En Argentina el estímulo productivo se acompañó del control de capitales. Mientras que algunos países crecieron gracias a la llegada de capitales foráneos para aprovechar el “buen clima de negocios”, en nuestro país se aplicó un control de cambios que permitió que el devenir económico no dependiera de la presencia de capitales especulativos (entre ellos los conocidos fondos buitres) que se aprovechan de los retornos positivos de las países en desarrollo pero que ante el mínimo síntoma de turbulencia, huyen a las regiones hacia los países.

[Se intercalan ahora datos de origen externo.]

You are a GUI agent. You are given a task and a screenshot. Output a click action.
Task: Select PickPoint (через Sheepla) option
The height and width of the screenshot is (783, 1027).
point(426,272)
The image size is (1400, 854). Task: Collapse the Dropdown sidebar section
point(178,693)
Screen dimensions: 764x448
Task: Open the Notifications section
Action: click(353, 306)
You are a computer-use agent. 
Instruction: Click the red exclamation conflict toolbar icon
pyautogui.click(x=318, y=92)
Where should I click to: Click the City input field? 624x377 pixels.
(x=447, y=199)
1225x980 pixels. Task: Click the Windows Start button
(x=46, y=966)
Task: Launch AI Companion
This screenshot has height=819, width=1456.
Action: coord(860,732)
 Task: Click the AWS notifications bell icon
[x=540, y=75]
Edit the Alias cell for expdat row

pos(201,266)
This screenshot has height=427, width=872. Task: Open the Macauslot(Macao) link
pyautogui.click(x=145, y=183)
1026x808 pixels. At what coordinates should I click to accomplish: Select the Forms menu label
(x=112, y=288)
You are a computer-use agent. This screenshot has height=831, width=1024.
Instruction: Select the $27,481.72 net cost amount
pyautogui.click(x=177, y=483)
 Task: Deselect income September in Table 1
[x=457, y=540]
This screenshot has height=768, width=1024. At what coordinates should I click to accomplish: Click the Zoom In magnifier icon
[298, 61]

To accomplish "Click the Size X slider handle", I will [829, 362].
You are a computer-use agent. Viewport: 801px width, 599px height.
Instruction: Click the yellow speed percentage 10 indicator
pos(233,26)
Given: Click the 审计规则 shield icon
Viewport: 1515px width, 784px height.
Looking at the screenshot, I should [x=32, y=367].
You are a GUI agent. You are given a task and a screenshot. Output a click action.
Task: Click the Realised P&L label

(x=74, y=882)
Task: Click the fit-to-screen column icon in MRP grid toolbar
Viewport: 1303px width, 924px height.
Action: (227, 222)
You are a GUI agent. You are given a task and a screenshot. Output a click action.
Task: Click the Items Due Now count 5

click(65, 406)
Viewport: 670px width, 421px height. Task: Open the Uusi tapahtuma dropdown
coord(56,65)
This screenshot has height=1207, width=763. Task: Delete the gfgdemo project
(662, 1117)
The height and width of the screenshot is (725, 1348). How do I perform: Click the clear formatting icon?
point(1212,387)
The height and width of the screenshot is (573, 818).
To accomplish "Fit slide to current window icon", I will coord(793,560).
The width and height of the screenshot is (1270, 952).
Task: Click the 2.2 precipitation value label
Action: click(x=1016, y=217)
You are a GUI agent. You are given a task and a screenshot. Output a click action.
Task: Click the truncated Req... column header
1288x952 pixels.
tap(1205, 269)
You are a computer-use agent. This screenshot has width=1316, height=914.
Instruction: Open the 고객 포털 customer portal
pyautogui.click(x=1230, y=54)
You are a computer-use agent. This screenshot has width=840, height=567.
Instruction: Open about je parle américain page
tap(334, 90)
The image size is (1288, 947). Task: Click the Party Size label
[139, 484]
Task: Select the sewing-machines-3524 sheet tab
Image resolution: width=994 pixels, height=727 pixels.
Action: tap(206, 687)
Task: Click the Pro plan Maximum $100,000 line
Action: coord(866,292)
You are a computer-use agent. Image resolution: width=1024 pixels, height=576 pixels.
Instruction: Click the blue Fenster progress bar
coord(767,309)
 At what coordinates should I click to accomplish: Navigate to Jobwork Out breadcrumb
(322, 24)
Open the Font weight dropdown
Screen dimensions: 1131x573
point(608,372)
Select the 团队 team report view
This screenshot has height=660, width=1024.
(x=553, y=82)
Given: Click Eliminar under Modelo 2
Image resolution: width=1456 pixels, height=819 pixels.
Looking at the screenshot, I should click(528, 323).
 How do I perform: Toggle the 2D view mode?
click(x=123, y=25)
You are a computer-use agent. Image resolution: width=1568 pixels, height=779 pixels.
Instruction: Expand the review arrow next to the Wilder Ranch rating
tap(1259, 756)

A su vez, mientras que el conjunto de los PBI industriales de los países latinoamericanos sufrieron una caída de su peso desde 2003 a esta parte (en función de un incremento de su exportación de bienes primarios) en Argentina se ha logrado evitar la primarización de la economía, construyendo una nueva versión del proceso de sustitución de importaciones, protegiendo la industria nacional y diversificando su estructura productiva y exportadora (si las MOI representaban el 26,9% de la canasta exportadora en 2003, ascenderán al 30,8% en el período enero-julio 2015). Esta política amortigua los efectos de los ciclos económicos mundiales, en particular de los precios de los productos agropecuarios sobre el mercado interno, y se combina con el apalancamiento a través del consumo, con políticas como AUH, Ahora 12, Procrear, Progresar y Renovate, entre otras significativas de los últimos años.

Queda claro que, si bien se enarbola la bandera del libre comercio mediante sanciones de la OMC a la protección o condenas del FMI al gasto público, no sólo ninguno de los países desarrollados llegó a ese status sin la activa intervención del Estado direccionando las riendas de la economía, sino que el funcionamiento económico local induce a descreer de los consejos económicos del norte. Argentina sostuvo sus indicadores de crecimiento y empleo a contramano de contexto regional e internacional. Como se dijo en algún momento: fue el Estado y no el mercado el que descubrió América y el que llegó a la luna.